Charles Dauphinais: Il n’y a qu’un voyage, qui est tout de même caractérisé par cette dimension initiatique. Le voyage insuffle tout de même à Jack un grand sens des responsabilités et le fait devenir adulte en quelque sorte. À son retour, il prendra la famille en charge et jouera le rôle que ne remplit pas son père absent. En ce sens nous avons voulu rester proches d’une certaine interprétation psychologique du conte, qui fait de Jack un enfant plus mature que la moyenne parce qu’il doit remplacer son père au sein de la famille. Mais le fait d’éliminer deux voyages nous a permis d’ajouter des personnages que Jack rencontre là-haut et de faire quelque chose de plus grandiose que le conte original, qui est assez intimiste. Les jeunes qui sont sous le joug de l’ogre, dans notre version, sont des petites créatures qui ressemblent à celles du film Labyrinthe avec David Bowie – des créatures mi-antipathiques mi-attachantes. Certains jouets qui font partie du monde de l’ogre vont aussi s’animer. On a pris de grandes libertés parce que c’est aussi ça, le Théâtre de la Roulotte, un terrain de jeu incroyable.

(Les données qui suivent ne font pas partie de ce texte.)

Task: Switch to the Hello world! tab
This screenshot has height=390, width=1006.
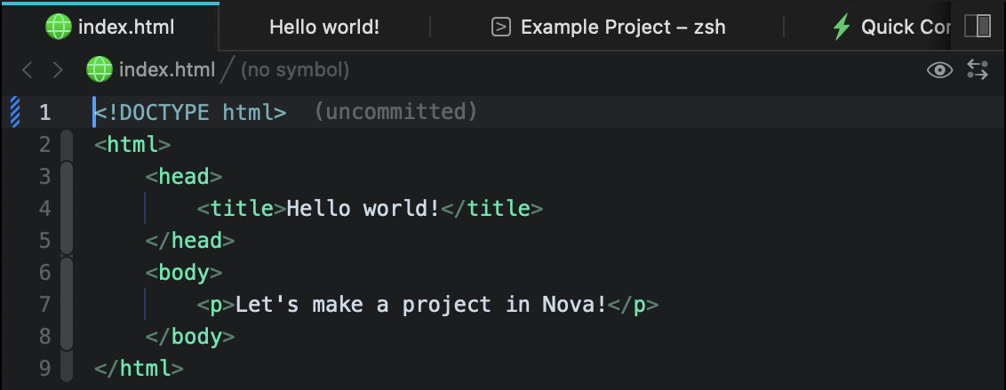Action: (324, 27)
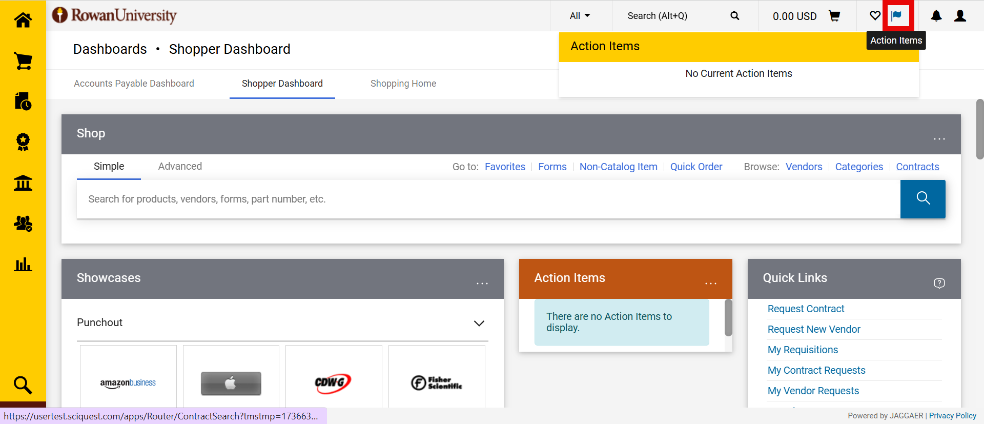Open the Request New Vendor link
Screen dimensions: 984x424
(x=813, y=329)
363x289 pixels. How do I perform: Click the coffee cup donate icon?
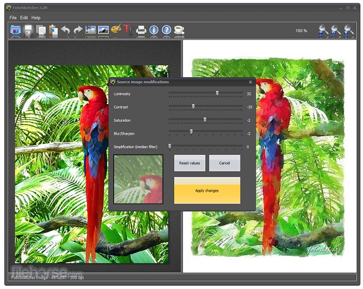[179, 31]
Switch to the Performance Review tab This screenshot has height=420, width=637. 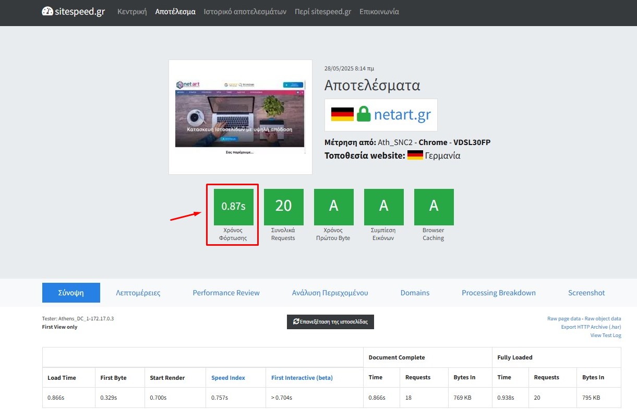coord(226,293)
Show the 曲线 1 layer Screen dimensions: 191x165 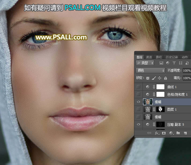138,87
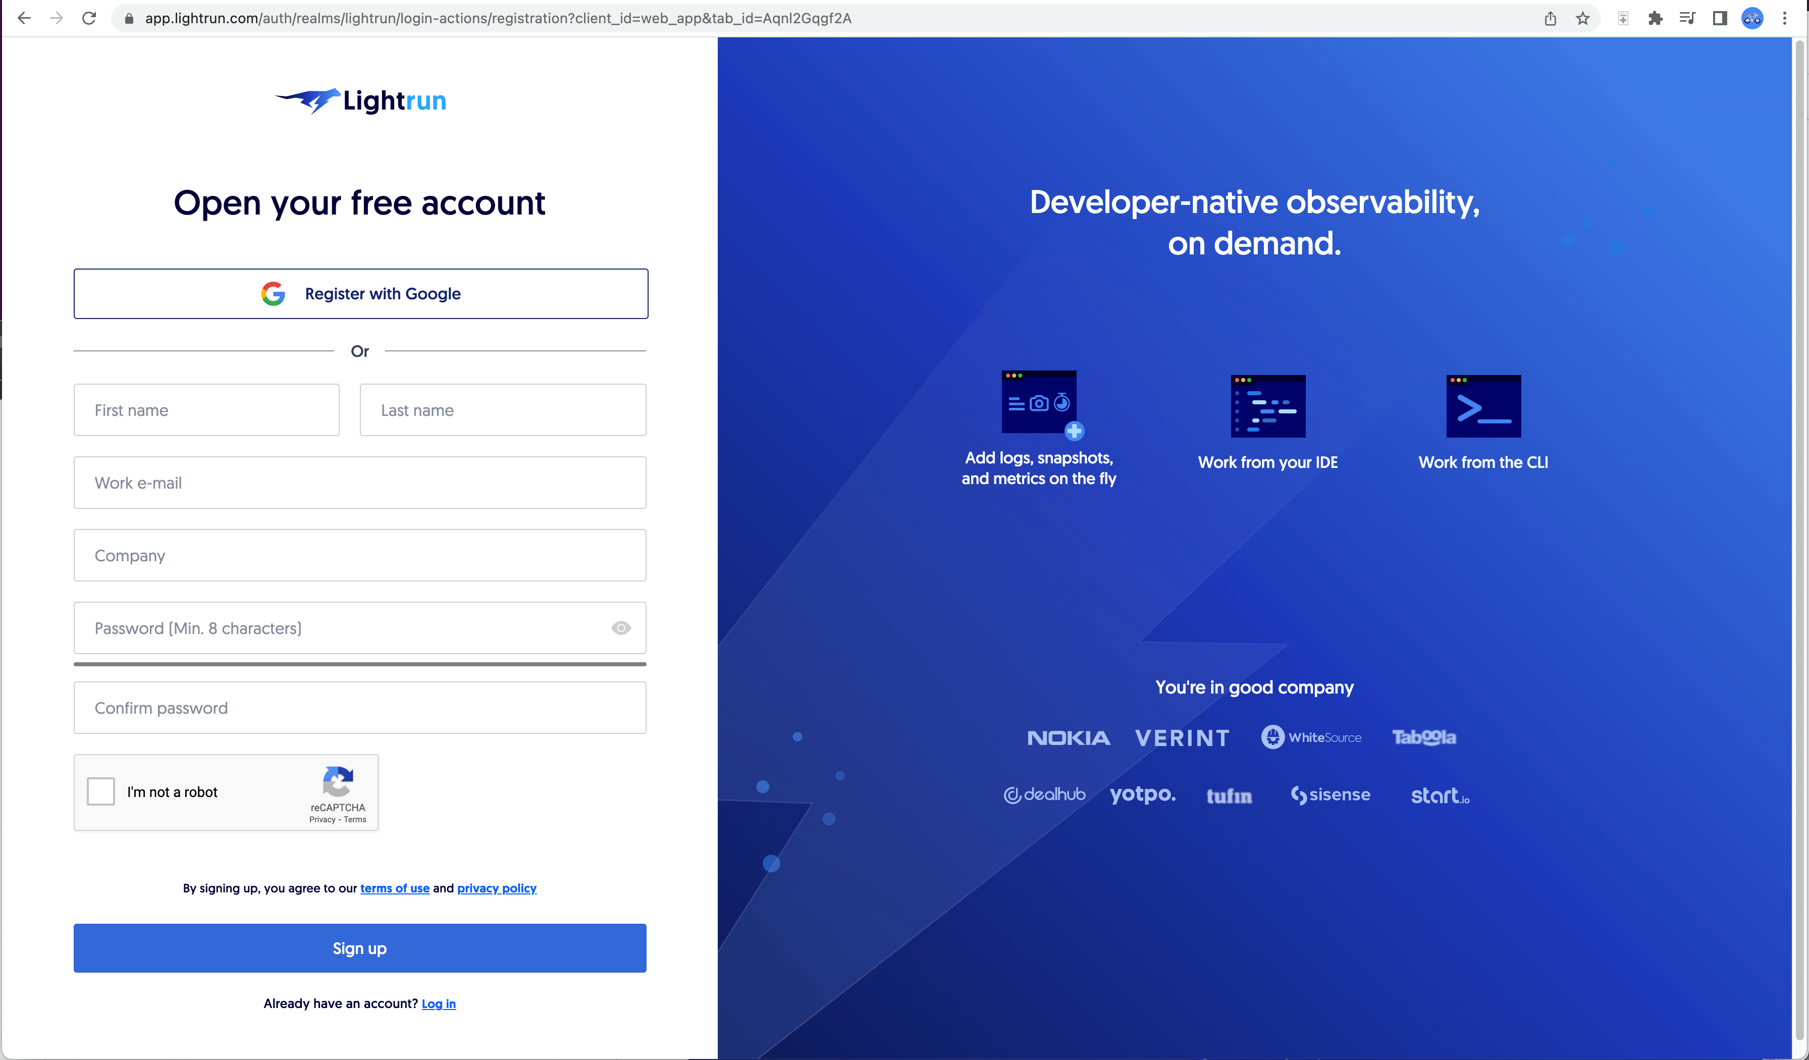Check the I'm not a robot box
Viewport: 1809px width, 1060px height.
pyautogui.click(x=101, y=792)
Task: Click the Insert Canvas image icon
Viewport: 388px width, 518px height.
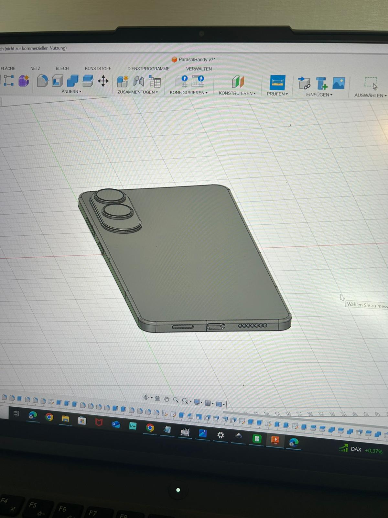Action: point(338,84)
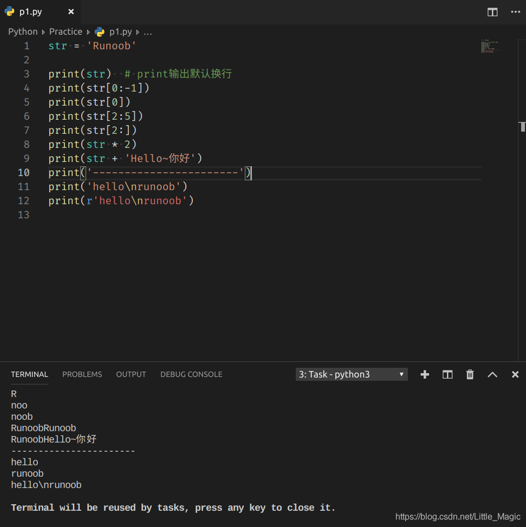Screen dimensions: 526x527
Task: Click the editor vertical scrollbar marker
Action: pyautogui.click(x=522, y=127)
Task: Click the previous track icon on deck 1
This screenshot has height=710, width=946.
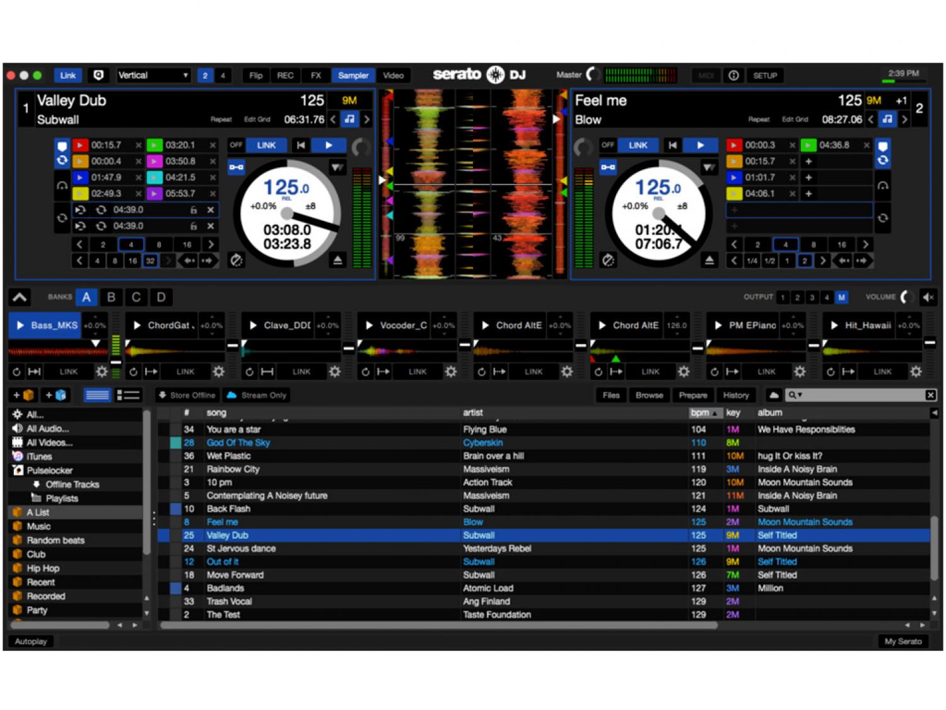Action: pos(301,145)
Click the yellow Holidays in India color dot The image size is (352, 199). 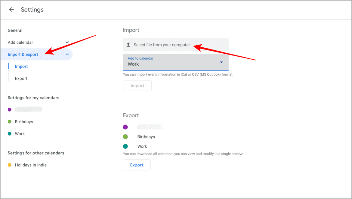[10, 165]
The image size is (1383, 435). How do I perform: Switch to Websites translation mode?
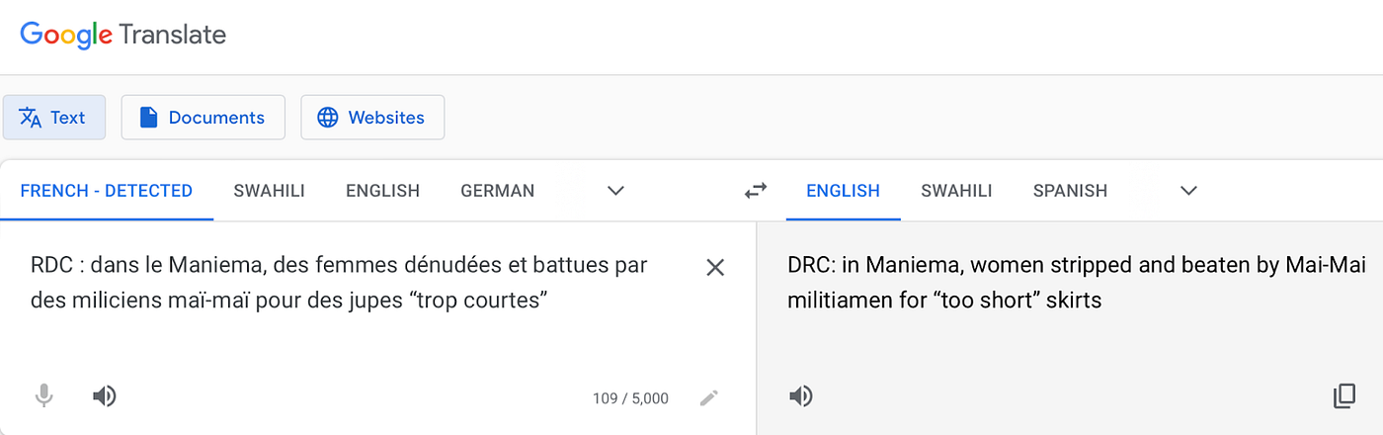click(x=371, y=118)
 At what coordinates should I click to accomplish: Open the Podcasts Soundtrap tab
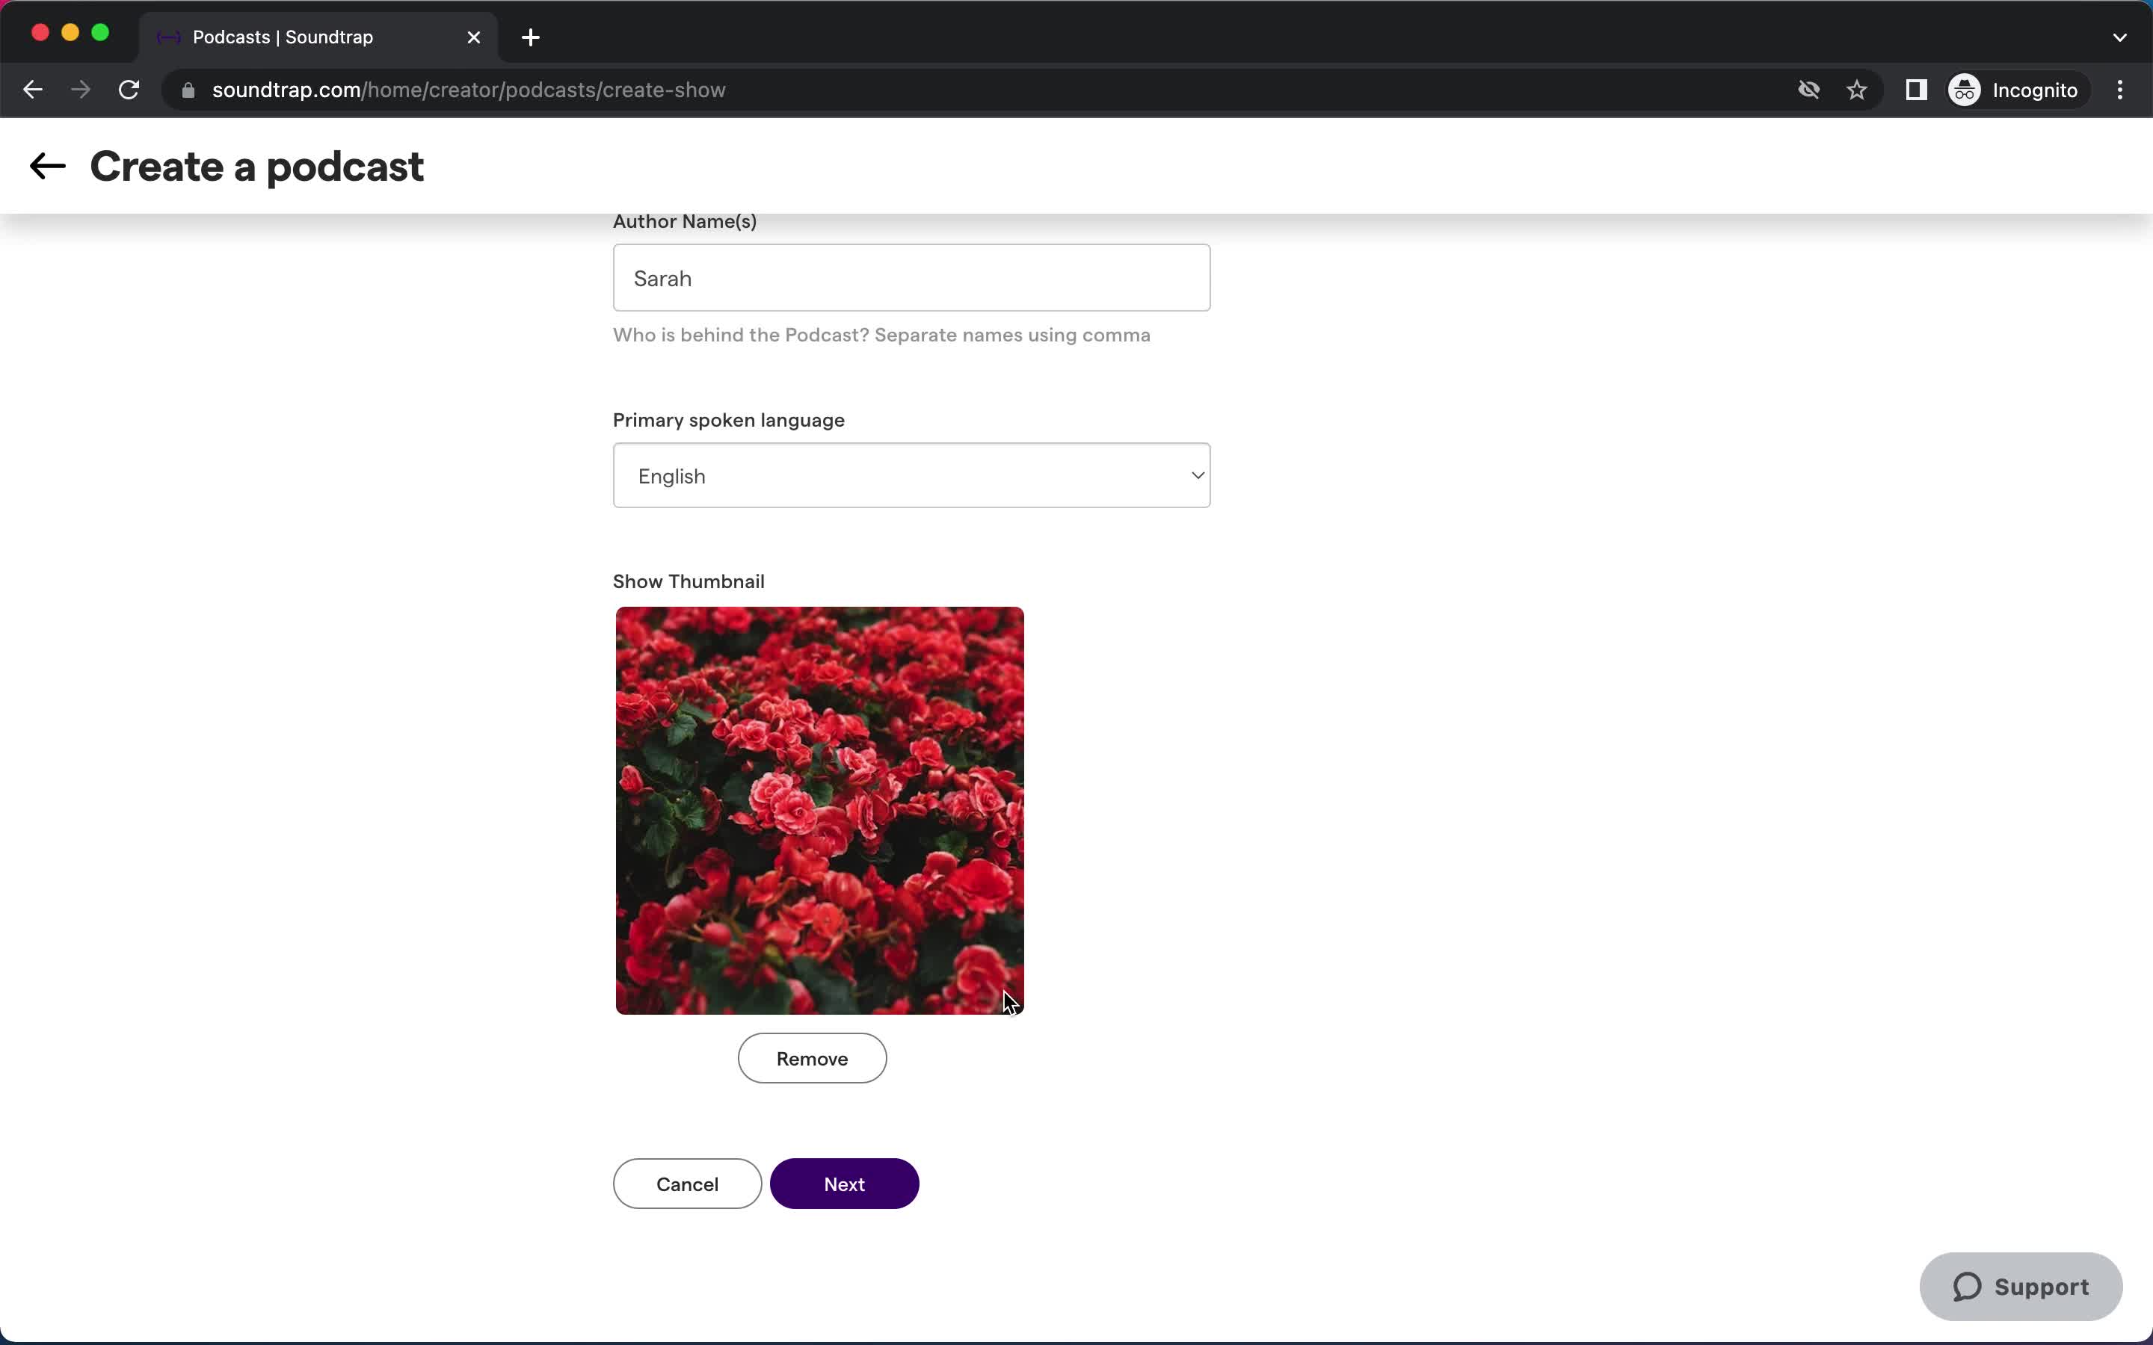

VOIR: Jouer en plein-air, devant un public familial, nécessite un certain niveau de jeu et un état d’esprit particulier. Comment votre travail de mise en scène prend-il cela en compte?

Charles Dauphinais: Effectivement, ce niveau de jeu est unique à La Roulotte, de même que l’exigence de renouveler l’écoute par une mise en scène festive et ample. Il y a de la danse dans notre spectacle, et beaucoup de numéros de groupe; on a fait un travail sur le rythme, et j’ai insisté auprès des acteurs sur la précision du jeu physique. C’est un jeu typé, assez gros, car le contexte l’impose, et il y a une ampleur volontaire dans la mise en scène, de même que des emprunts au théâtre de marionnettes. J’y ajoute un peu de causticité pour les parents – parce que je suis ainsi fait. Je suis très content de la distribution – ils ont vite compris dans quel objet ils se trouvaient, dans quelle forme, et ils ont tous un esprit un peu décalé qui fonctionne bien avec les personnages.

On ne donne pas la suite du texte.